Capital stock decisions that last decades

A 600-MW combined-cycle gas plant costs roughly $500–$800 million and lasts 30 to 40 years. A gigawatt of onshore wind or utility-scale solar costs $1–$1.5 billion and lasts 25 years. A nuclear reactor runs north of $10 billion and operates for 60–80 years. GEP decides how many of each to build, where, and when, to meet demand that itself grows and evolves over the planning horizon.

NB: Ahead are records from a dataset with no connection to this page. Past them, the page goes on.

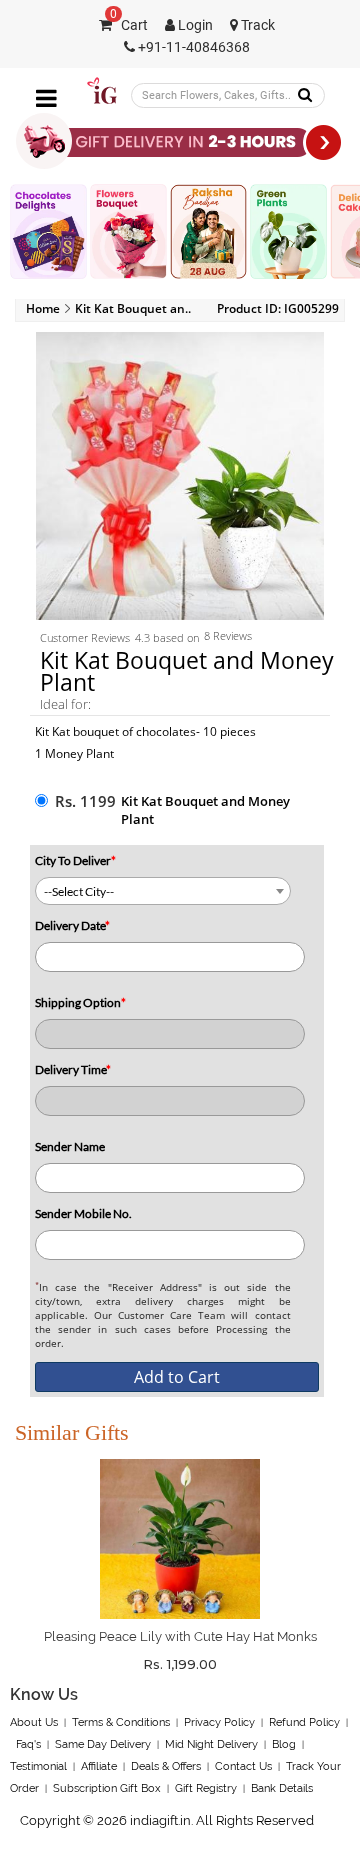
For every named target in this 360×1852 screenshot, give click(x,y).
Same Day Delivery (103, 1744)
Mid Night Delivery (211, 1744)
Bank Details (282, 1788)
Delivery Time (73, 1069)
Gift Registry (206, 1788)
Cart (129, 25)
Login (194, 25)
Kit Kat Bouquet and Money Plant (205, 810)
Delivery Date (72, 925)
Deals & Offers (166, 1766)
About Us (34, 1722)
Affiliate (99, 1766)
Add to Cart (177, 1377)
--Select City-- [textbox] (79, 891)
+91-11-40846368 (192, 47)
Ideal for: (65, 704)
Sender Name (70, 1146)
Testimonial (38, 1766)
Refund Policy (304, 1722)
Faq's (28, 1744)
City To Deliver (75, 860)
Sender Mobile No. (83, 1213)
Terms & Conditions (121, 1722)
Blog (284, 1744)
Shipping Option (80, 1002)
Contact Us (243, 1766)
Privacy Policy (219, 1722)
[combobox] (163, 891)
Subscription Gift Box (107, 1788)
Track (256, 25)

Unlike day-ahead unit commitment, the wrong answer cannot be corrected tomorrow — it is locked in by concrete and steel for a generation.

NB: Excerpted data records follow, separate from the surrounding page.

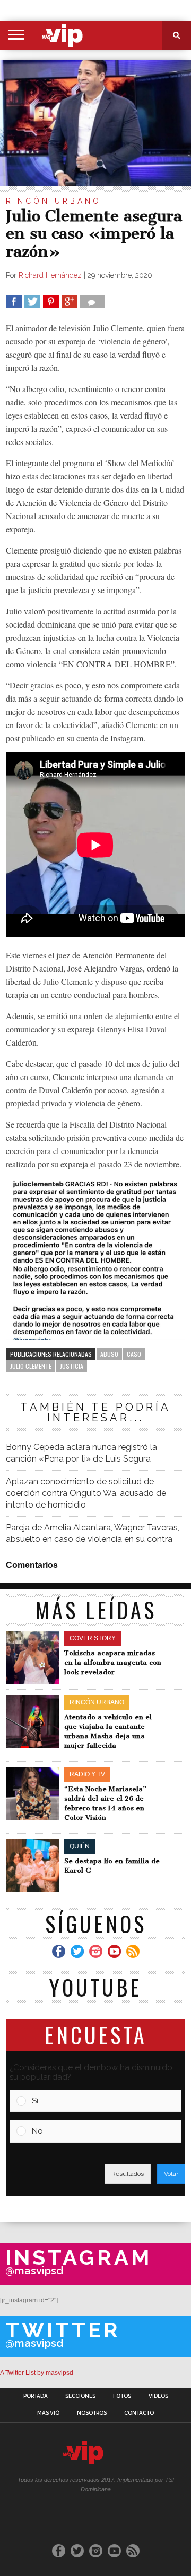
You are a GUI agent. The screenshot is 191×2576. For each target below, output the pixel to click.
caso (134, 1353)
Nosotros (92, 2413)
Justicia (71, 1366)
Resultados (127, 2174)
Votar (171, 2174)
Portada (35, 2396)
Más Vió (48, 2413)
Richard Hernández (50, 275)
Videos (158, 2396)
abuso (109, 1353)
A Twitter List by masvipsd (36, 2373)
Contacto (139, 2413)
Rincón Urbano (53, 201)
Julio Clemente (30, 1366)
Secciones (80, 2396)
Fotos (122, 2396)
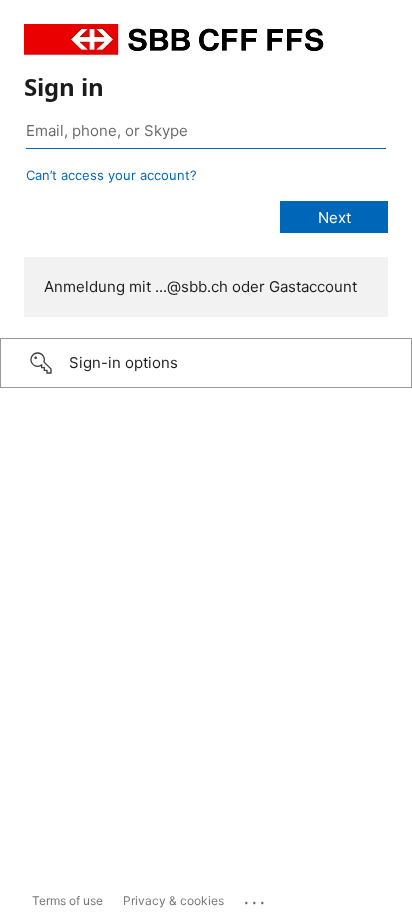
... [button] (256, 898)
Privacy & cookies (173, 900)
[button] (206, 363)
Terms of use (67, 900)
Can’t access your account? (111, 175)
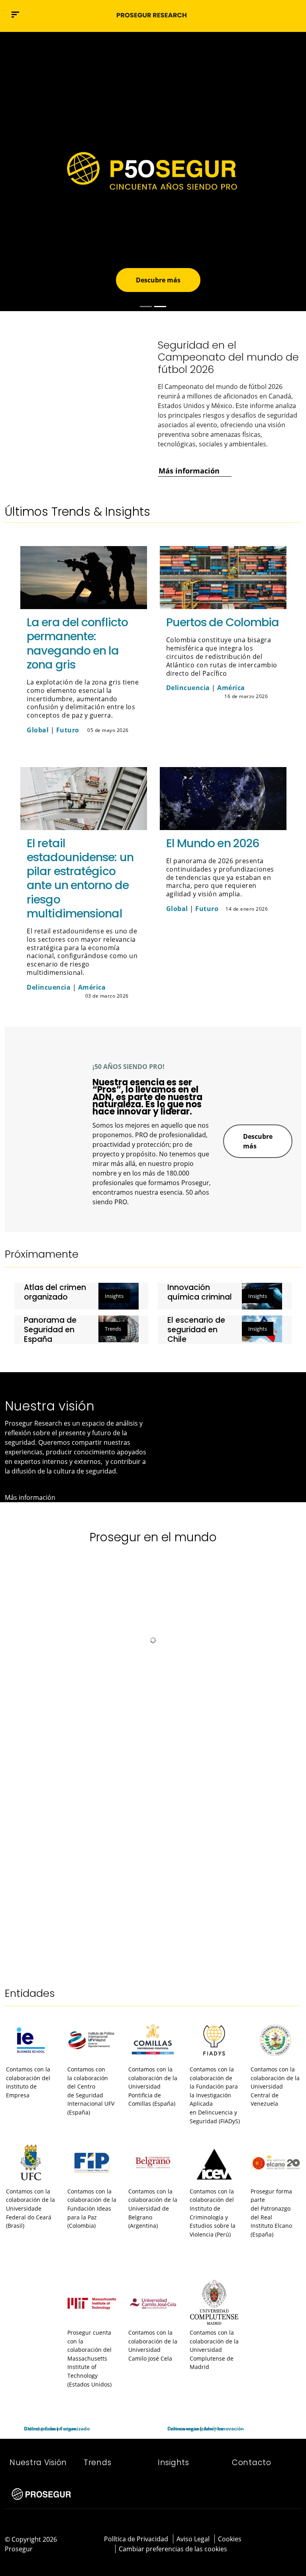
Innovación (231, 2428)
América (231, 687)
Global (38, 730)
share (136, 731)
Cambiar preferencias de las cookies (173, 2548)
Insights (114, 1296)
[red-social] (282, 2538)
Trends (113, 1328)
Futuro (67, 730)
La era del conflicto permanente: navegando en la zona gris (77, 643)
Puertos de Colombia (222, 622)
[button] (295, 14)
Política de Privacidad (136, 2539)
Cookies (229, 2539)
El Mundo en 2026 (213, 843)
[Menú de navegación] (15, 14)
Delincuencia (188, 687)
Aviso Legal (193, 2539)
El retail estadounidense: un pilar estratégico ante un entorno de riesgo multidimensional (80, 878)
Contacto (251, 2462)
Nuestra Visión (38, 2462)
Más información (75, 210)
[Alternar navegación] (279, 14)
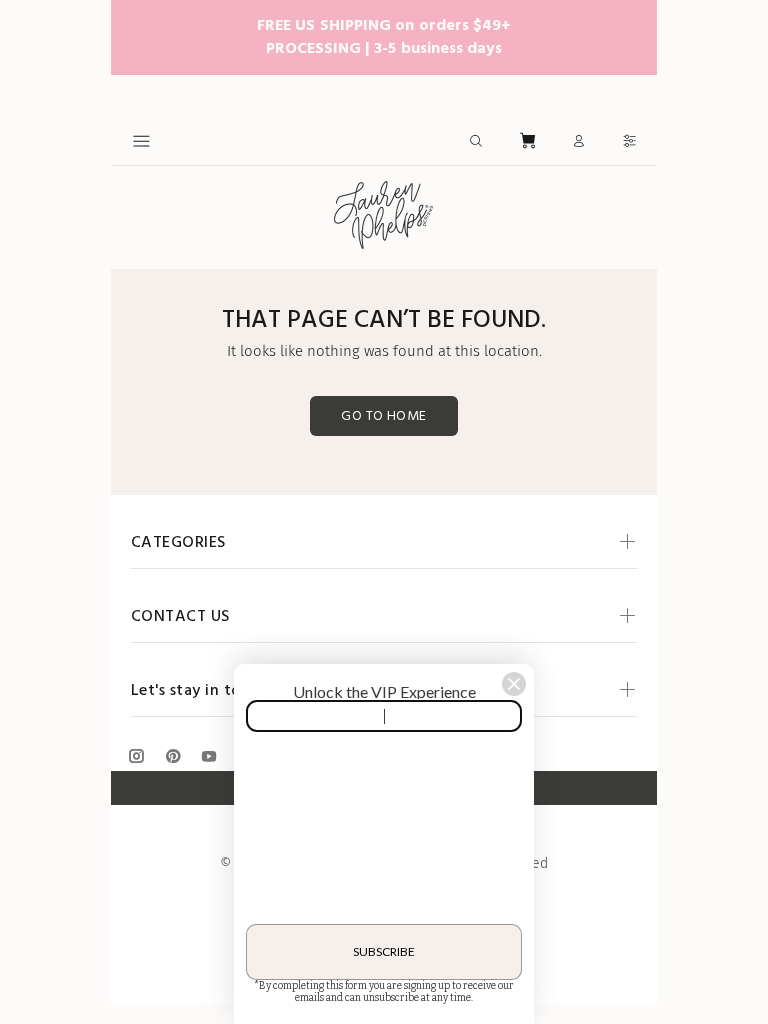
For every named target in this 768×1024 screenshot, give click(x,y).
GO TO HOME (383, 416)
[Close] (514, 684)
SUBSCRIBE (384, 951)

The mathematical structure is a two-level decision problem. The upper level chooses investment binaries $x_{g,y} \in \{0, 1\}$ (build generator $g$ in year $y$?) and continuous capacity variables $K_{g,y} \ge 0$ (how many MW?). The lower level, for each year and for representative operating periods (clusters of typical hours), dispatches the installed capacity to meet demand at minimum operational cost. Investment decisions constrain operations; operations inform the value of investment through dual variables. The resulting problem is a large-scale MIP with investment binaries, capacity variables, operational dispatch variables, and coupling constraints between them.

Historical note
Early GEP used screening curves — an analytical technique due to Masters (1957) and Turvey (1963) that plotted fixed cost vs annual utilization for each technology and picked intersections. Anderson (1972) formalized the first linear-programming GEP formulation at the World Bank. The modern multi-period MIP with representative hours was canonicalized in the MARKAL/TIMES family of models (IEA-ETSAP, 1976 onwards), the MESSAGE model at IIASA, and OSeMOSYS (open-source, 2011). Conejo, Baringo, Kazempour & Siddiqui (2016) is the contemporary textbook reference; Koltsaklis & Dagoumas (2018) is the authoritative review.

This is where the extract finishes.